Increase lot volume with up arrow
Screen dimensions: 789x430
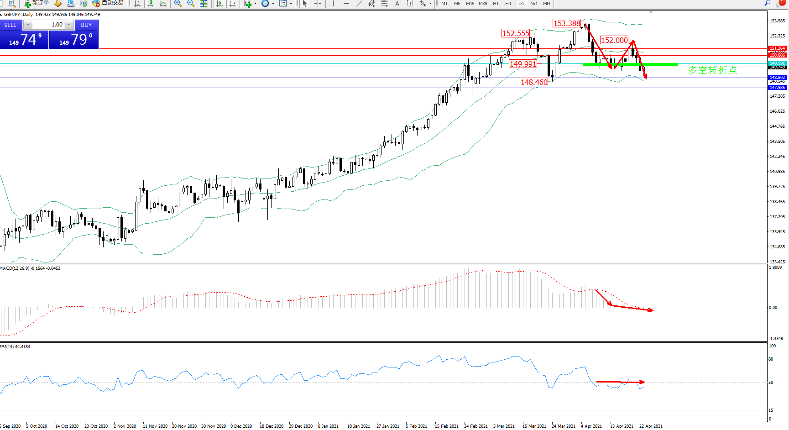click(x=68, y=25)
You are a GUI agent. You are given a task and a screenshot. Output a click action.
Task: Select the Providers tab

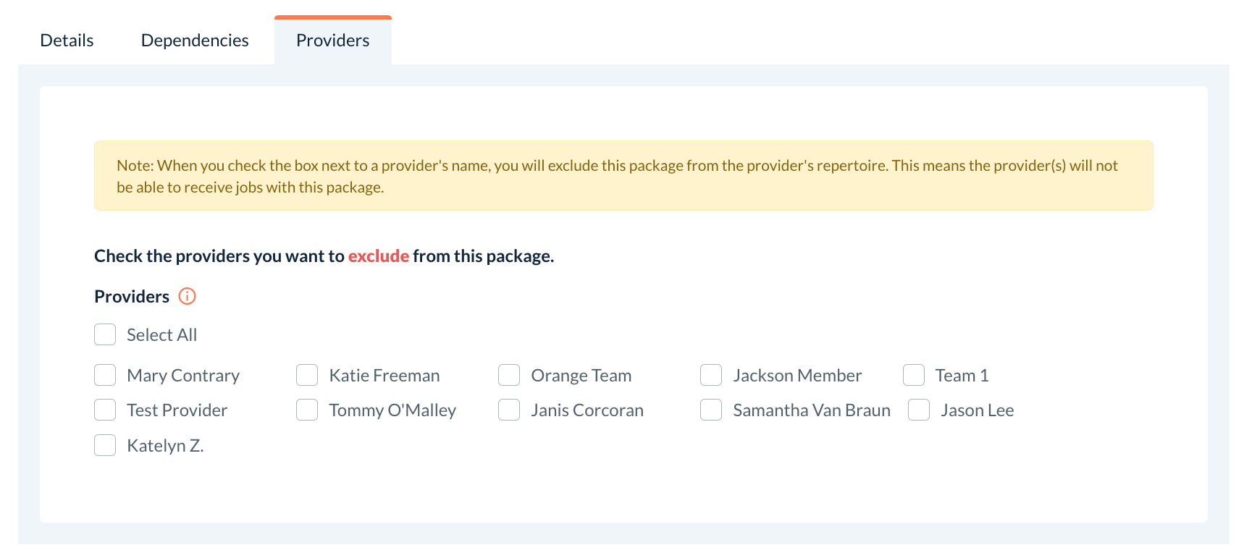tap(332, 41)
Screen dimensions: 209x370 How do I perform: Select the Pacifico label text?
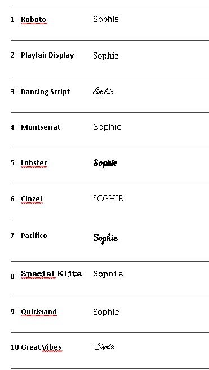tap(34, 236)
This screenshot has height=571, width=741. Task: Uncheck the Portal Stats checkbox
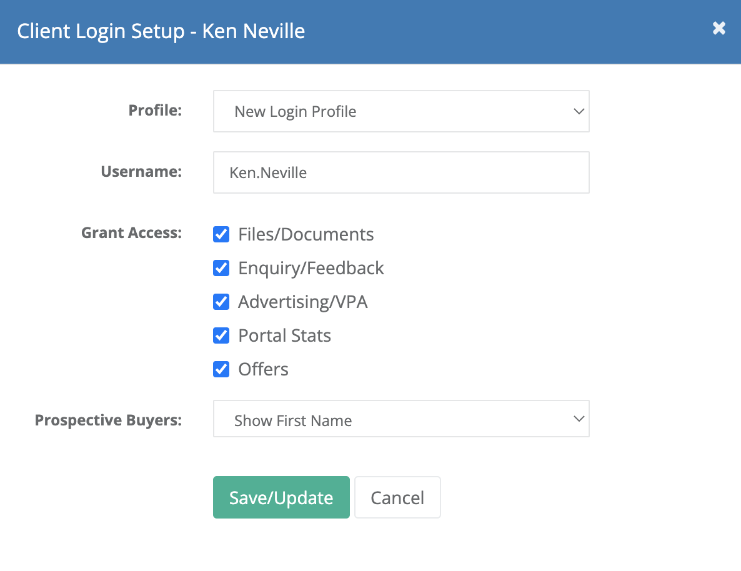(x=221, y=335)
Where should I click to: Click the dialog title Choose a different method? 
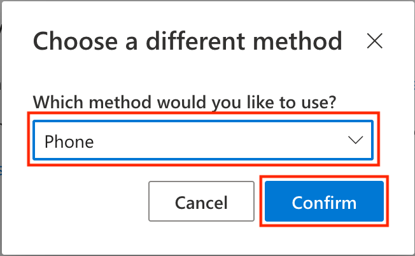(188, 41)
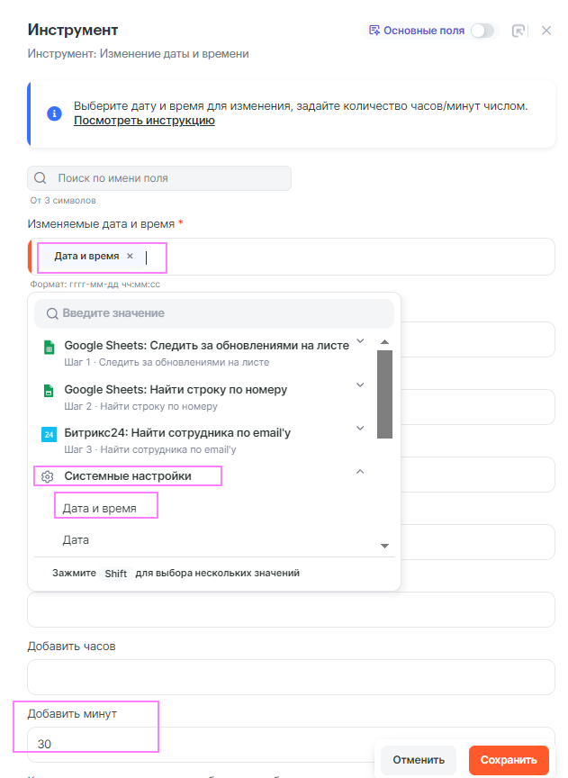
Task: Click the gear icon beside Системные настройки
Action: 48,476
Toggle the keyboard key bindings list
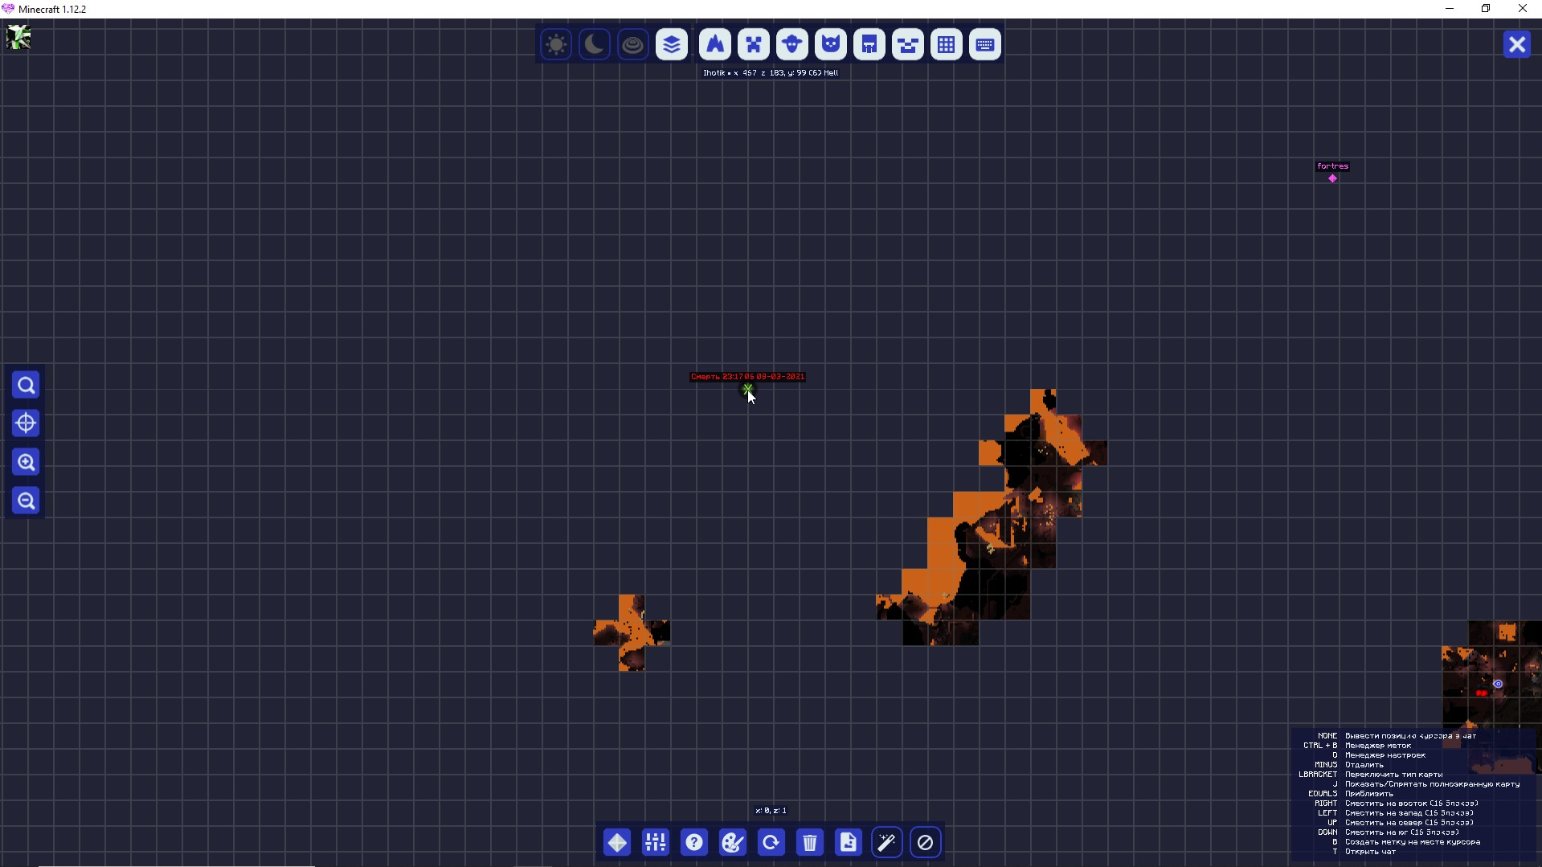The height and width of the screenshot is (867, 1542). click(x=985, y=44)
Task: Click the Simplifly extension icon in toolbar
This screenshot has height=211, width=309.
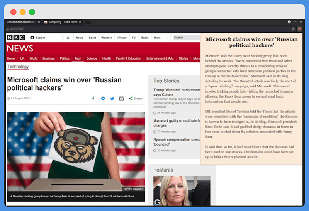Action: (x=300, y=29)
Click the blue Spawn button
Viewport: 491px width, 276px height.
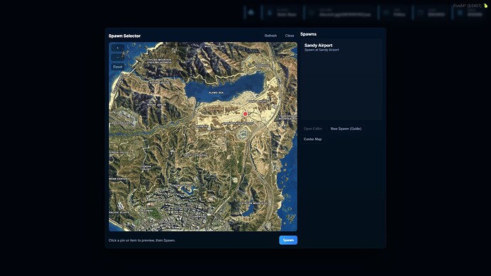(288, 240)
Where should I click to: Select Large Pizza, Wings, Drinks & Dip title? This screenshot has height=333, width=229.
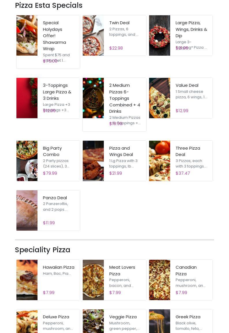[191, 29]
++++++++
# PROBLEM:
Extract, word for word, every line from the one holding "Viewport: 491px width, 276px height." through the closing line of the data above. Do not include any pictures.

# ANSWER BOX:
Viewport: 491px width, 276px height.
(288, 240)
Where should I click to: Select Large Pizza, Wings, Drinks & Dip title? This screenshot has height=333, width=229.
[191, 29]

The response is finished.